_Problem_:
Transcribe only the lines of the listing below from the one holding "луна (1219, 605)" through the one holding "Hemden & Blusen (42, 581)", inclusive, without any change.
(Beginning of Information shown)
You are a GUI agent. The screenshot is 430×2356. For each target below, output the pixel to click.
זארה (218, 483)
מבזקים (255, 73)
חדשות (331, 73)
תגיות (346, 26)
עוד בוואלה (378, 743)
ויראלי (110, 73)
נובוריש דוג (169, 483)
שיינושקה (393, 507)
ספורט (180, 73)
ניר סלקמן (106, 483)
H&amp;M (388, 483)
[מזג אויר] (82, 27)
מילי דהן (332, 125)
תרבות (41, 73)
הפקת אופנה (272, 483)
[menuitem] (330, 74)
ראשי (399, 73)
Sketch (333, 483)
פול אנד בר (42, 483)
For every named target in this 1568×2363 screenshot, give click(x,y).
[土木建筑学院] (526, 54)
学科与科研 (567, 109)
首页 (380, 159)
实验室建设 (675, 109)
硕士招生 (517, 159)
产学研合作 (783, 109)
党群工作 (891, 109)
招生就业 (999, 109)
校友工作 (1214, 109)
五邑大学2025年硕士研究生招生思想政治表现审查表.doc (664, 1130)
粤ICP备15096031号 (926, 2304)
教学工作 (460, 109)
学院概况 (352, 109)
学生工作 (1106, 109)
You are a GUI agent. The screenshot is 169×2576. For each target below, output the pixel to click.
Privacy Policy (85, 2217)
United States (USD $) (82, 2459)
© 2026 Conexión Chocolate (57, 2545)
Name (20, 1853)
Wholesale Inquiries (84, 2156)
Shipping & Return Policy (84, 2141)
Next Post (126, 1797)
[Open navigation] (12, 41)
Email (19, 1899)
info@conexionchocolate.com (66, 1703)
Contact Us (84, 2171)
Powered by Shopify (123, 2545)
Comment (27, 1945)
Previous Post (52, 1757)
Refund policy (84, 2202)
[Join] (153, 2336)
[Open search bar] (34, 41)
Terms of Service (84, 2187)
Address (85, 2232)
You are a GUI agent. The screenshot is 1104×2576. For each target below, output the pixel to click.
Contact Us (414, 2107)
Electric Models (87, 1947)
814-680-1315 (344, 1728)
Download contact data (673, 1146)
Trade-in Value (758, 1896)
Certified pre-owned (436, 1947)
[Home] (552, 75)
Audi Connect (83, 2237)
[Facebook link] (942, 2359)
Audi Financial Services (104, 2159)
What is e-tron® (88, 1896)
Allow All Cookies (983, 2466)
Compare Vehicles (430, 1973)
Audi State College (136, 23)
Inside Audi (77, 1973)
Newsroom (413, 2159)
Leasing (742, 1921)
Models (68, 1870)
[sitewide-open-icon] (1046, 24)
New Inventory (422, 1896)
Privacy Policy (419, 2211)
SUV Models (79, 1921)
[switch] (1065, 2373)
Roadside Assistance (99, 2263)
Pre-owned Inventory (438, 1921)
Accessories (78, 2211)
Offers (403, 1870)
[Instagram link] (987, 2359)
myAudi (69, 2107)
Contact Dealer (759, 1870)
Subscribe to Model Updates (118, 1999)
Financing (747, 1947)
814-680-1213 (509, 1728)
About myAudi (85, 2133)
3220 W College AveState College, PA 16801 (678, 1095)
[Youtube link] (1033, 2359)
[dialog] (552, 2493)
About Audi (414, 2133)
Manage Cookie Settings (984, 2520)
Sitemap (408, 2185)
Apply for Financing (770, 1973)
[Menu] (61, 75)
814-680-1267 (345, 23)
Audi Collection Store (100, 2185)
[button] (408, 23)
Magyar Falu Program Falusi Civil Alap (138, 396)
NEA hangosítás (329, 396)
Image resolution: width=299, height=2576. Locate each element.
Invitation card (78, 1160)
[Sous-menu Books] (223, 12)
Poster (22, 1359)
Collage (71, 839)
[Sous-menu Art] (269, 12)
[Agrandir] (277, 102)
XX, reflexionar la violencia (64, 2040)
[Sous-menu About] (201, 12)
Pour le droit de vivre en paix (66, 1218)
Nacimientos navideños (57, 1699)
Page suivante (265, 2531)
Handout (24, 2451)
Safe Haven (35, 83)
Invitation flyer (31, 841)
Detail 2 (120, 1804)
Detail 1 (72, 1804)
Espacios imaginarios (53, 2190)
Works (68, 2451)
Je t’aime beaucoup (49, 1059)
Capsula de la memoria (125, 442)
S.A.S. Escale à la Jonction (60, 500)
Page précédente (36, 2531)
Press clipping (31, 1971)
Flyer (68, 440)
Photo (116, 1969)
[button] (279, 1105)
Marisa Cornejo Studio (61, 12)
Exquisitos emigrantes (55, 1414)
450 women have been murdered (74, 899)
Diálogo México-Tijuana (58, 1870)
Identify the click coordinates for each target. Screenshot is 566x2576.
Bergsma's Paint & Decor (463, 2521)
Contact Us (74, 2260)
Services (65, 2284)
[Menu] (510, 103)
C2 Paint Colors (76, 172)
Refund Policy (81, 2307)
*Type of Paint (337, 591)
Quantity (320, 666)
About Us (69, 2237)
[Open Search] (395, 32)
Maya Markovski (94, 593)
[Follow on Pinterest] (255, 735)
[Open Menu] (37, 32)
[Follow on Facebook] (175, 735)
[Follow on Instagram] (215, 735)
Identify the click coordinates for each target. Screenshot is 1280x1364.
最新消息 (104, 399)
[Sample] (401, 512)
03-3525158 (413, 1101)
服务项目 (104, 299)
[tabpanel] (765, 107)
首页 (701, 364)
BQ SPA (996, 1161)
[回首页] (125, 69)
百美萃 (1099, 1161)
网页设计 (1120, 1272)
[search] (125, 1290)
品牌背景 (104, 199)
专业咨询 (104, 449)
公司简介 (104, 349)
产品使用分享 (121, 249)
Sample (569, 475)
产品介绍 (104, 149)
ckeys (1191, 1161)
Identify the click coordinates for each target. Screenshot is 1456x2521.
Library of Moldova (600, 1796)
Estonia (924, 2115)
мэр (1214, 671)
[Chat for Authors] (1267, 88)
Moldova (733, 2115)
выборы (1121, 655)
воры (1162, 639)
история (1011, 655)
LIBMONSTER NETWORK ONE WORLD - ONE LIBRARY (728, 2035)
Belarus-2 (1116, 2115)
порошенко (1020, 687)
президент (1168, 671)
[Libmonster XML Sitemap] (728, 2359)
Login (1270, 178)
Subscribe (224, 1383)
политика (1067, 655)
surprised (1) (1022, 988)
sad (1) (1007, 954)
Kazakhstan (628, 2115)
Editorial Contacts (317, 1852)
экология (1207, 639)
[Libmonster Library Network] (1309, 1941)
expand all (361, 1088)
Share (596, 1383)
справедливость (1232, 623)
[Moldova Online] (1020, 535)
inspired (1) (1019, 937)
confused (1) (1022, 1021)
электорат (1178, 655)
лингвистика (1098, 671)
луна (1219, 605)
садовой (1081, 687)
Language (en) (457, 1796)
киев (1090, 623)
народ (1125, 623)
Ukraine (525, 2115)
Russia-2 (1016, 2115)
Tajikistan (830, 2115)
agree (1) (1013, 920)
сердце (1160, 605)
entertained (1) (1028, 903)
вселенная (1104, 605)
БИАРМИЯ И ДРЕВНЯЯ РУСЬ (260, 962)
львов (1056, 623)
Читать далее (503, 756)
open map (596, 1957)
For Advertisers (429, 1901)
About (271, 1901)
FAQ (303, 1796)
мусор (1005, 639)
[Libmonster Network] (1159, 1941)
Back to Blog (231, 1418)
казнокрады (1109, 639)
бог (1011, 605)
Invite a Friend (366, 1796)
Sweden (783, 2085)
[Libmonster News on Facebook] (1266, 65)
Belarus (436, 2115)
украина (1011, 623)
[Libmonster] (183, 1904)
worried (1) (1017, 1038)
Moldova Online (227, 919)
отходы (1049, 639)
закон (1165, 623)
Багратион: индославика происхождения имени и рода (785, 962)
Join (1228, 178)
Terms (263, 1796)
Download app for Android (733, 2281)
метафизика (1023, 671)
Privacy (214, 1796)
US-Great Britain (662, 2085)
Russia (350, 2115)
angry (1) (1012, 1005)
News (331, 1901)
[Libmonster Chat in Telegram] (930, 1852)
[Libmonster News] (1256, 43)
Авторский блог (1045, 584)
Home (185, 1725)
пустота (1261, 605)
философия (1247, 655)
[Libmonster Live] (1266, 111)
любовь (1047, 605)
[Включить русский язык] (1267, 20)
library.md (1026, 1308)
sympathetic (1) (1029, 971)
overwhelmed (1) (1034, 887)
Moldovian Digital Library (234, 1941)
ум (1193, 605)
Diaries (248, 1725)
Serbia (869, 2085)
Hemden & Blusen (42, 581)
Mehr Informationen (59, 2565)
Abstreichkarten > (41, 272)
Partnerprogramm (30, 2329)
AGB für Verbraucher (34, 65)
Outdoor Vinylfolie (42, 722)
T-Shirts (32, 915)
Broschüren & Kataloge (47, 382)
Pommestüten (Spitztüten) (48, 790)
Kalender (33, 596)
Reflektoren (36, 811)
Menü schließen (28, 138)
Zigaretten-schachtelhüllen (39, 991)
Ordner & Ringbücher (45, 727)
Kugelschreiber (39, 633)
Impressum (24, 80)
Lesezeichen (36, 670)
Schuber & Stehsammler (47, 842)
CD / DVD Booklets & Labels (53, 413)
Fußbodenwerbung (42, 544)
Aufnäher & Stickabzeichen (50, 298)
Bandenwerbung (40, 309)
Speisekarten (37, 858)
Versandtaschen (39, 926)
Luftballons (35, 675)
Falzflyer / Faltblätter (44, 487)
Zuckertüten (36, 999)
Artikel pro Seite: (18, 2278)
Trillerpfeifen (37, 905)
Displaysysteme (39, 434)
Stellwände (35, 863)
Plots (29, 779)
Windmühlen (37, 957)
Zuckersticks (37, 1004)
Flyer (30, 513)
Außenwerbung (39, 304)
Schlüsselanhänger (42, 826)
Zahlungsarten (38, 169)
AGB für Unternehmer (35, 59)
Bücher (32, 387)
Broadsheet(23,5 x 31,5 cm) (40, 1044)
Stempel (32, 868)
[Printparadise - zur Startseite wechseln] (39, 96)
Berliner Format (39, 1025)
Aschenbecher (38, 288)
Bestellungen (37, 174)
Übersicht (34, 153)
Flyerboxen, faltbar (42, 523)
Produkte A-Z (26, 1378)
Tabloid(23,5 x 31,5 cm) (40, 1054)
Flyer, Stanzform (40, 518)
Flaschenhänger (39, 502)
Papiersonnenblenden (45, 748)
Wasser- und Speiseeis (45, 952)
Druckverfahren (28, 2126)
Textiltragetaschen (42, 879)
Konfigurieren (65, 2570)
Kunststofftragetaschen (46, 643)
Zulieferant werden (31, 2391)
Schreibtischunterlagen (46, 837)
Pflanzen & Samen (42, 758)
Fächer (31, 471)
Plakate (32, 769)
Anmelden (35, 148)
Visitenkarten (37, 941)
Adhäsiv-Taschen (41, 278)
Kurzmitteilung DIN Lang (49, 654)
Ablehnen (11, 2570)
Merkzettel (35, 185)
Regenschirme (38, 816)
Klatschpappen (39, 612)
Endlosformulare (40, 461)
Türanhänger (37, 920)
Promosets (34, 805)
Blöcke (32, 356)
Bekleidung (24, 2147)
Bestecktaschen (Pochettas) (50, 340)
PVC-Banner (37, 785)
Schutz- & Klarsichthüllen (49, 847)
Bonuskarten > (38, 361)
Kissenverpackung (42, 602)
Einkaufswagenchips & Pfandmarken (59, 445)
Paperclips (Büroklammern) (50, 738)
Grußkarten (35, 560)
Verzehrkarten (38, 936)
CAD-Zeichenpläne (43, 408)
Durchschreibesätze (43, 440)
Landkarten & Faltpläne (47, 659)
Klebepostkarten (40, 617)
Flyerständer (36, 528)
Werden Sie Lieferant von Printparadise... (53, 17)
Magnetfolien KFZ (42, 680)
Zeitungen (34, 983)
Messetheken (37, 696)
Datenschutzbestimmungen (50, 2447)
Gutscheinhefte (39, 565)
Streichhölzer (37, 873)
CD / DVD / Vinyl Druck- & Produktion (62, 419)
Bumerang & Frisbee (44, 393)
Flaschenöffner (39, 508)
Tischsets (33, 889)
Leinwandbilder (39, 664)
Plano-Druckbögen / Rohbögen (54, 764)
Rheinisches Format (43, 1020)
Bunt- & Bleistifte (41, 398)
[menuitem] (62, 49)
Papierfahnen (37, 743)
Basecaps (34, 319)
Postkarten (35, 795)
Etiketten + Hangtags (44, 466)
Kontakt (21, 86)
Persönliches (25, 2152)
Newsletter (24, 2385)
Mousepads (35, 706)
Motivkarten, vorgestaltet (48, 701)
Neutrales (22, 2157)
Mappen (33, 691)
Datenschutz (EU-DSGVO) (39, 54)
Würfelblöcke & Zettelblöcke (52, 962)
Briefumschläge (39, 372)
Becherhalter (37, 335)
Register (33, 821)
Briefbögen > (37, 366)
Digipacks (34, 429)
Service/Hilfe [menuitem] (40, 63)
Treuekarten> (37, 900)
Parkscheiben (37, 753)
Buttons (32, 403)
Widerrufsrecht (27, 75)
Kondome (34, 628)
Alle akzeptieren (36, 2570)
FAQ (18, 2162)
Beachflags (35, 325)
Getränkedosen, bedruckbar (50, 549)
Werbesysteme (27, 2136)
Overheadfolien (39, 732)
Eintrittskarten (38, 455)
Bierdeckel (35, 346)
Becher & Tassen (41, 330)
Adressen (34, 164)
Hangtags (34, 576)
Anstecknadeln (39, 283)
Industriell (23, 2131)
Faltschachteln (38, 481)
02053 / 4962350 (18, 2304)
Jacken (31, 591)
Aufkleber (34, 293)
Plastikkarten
(End of Information shown)
_Response to this task_:
луна (1219, 605)
садовой (1081, 687)
Language (en) (457, 1796)
киев (1090, 623)
народ (1125, 623)
Ukraine (525, 2115)
Russia-2 (1016, 2115)
Tajikistan (830, 2115)
agree (1) (1013, 920)
сердце (1160, 605)
entertained (1) (1028, 903)
вселенная (1104, 605)
БИАРМИЯ И ДРЕВНЯЯ РУСЬ (260, 962)
львов (1056, 623)
Читать далее (503, 756)
open map (596, 1957)
For Advertisers (429, 1901)
About (271, 1901)
FAQ (303, 1796)
мусор (1005, 639)
[Libmonster Network] (1159, 1941)
Back to Blog (231, 1418)
казнокрады (1109, 639)
бог (1011, 605)
Invite a Friend (366, 1796)
Sweden (783, 2085)
[Libmonster News on Facebook] (1266, 65)
Belarus (436, 2115)
украина (1011, 623)
[Libmonster] (183, 1904)
worried (1) (1017, 1038)
Moldova Online (227, 919)
отходы (1049, 639)
закон (1165, 623)
Багратион: индославика происхождения имени и рода (785, 962)
Join (1228, 178)
Terms (263, 1796)
Download app for Android (733, 2281)
метафизика (1023, 671)
Privacy (214, 1796)
US-Great Britain (662, 2085)
Russia (350, 2115)
angry (1) (1012, 1005)
News (331, 1901)
[Libmonster Chat in Telegram] (930, 1852)
[Libmonster News] (1256, 43)
Авторский блог (1045, 584)
Home (185, 1725)
пустота (1261, 605)
философия (1247, 655)
[Libmonster Live] (1266, 111)
любовь (1047, 605)
[Включить русский язык] (1267, 20)
library.md (1026, 1308)
sympathetic (1) (1029, 971)
overwhelmed (1) (1034, 887)
Moldovian Digital Library (234, 1941)
ум (1193, 605)
Diaries (248, 1725)
Serbia (869, 2085)
Hemden & Blusen (42, 581)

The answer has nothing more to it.